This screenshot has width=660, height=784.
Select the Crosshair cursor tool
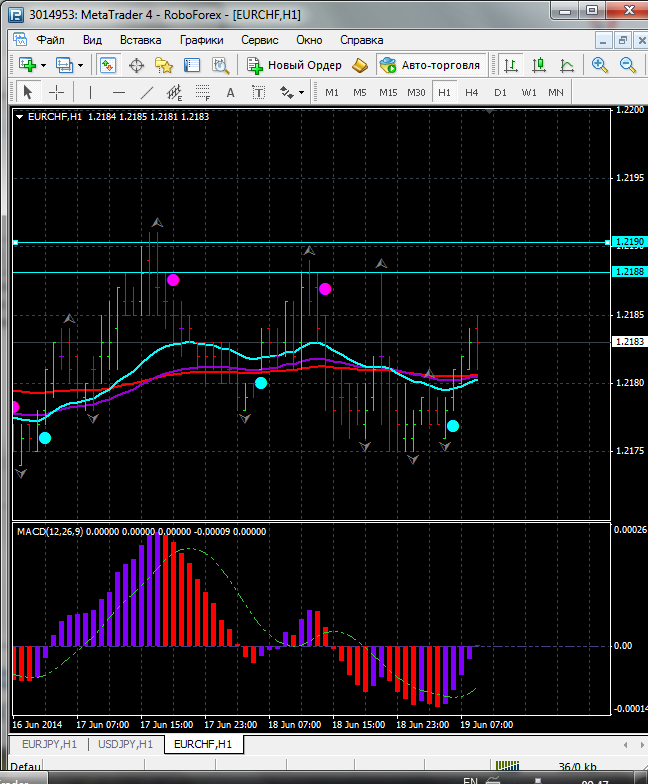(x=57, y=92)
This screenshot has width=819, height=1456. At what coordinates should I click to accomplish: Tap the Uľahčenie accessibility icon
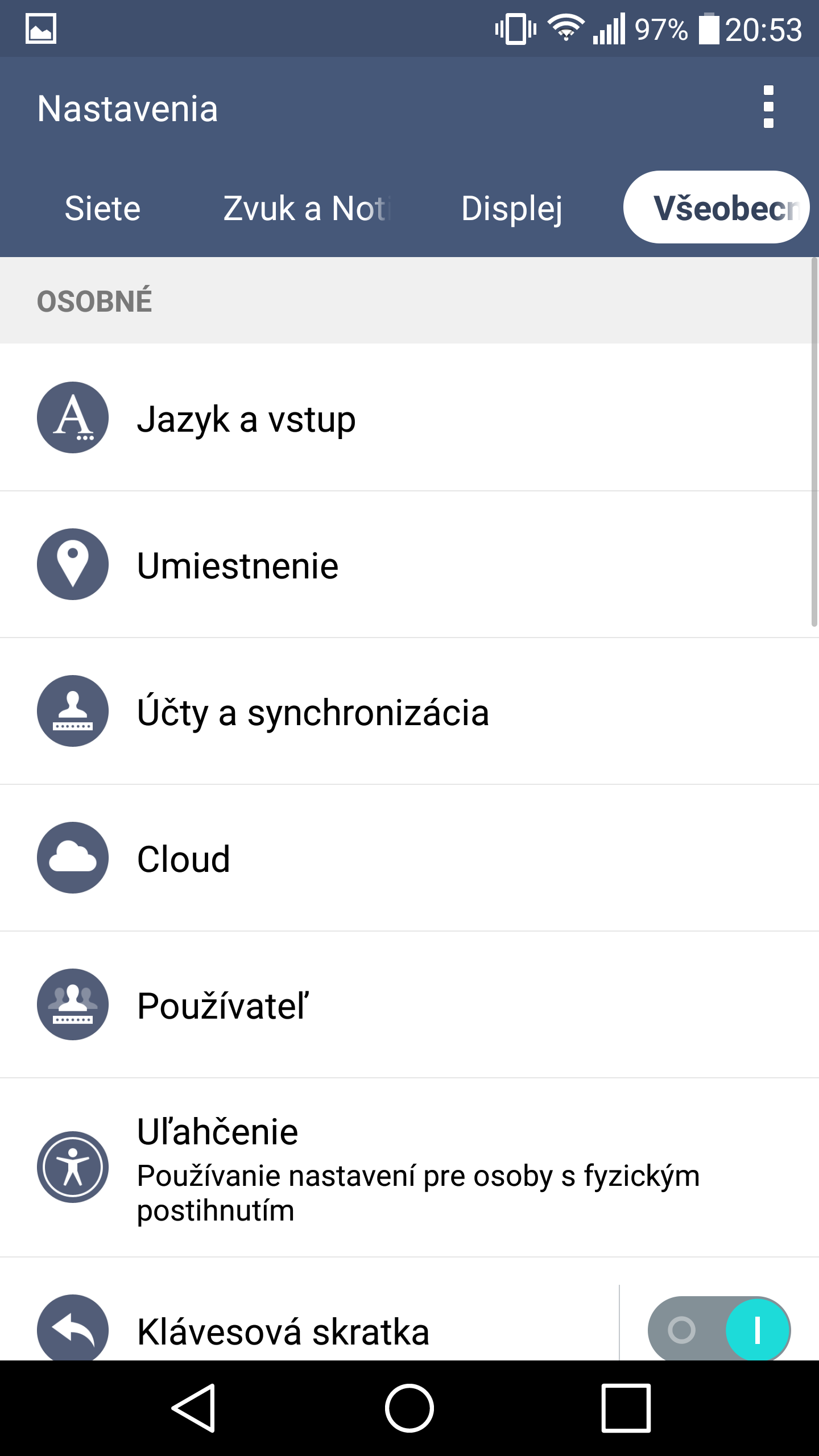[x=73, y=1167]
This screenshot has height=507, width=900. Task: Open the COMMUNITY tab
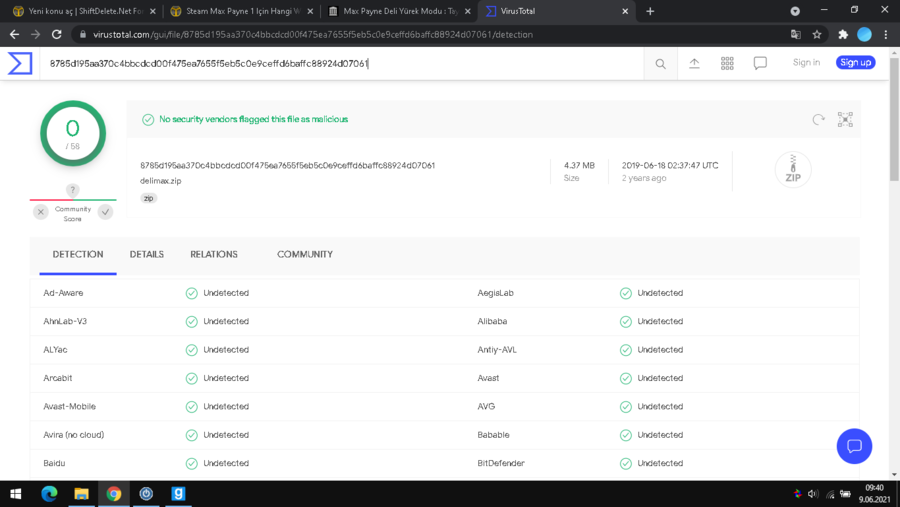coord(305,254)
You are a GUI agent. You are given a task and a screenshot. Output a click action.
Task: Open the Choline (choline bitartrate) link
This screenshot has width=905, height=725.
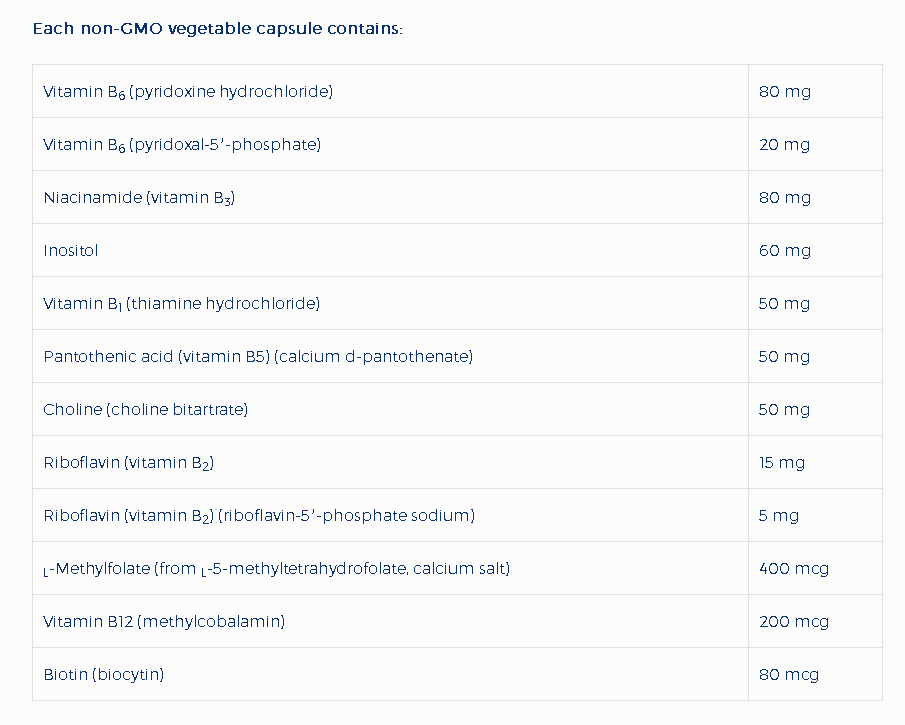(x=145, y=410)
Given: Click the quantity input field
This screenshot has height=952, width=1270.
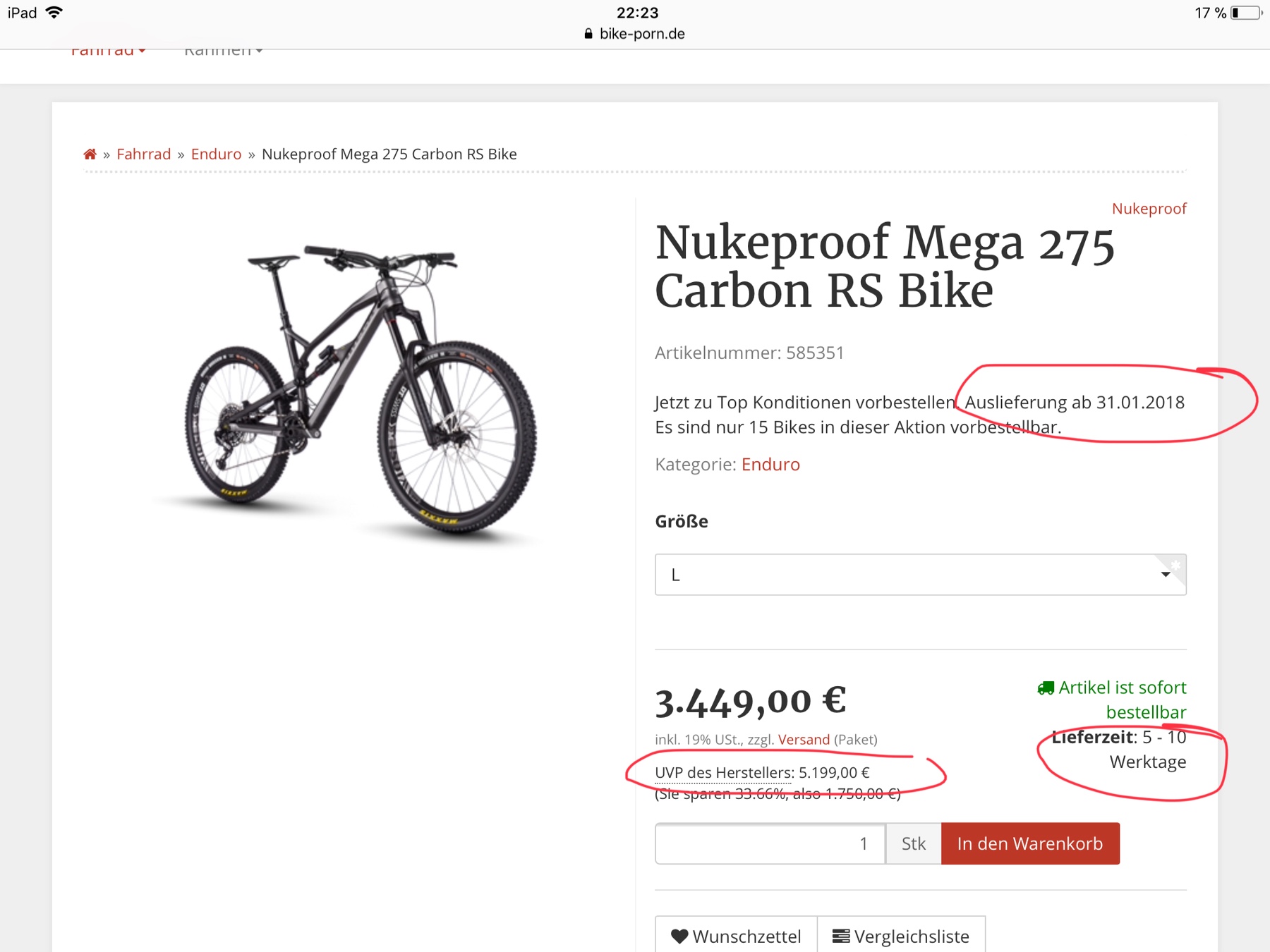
.....
◆ **Exercise instructions**: Leave out the pictures and restate, word for word, the lines from the top of the data through the line containing "Task: Open the Choline", both included.

◆ **Answer section**:
This screenshot has width=660, height=784.
Select the Crosshair cursor tool
(x=57, y=92)
This screenshot has width=819, height=1456. At what coordinates should I click to accomplish: Tap the Uľahčenie accessibility icon
[x=73, y=1167]
This screenshot has height=507, width=900. Task: Open the COMMUNITY tab
coord(305,254)
You are a GUI agent. You are given a task and a screenshot. Output a click action.
Task: Open the Choline (choline bitartrate) link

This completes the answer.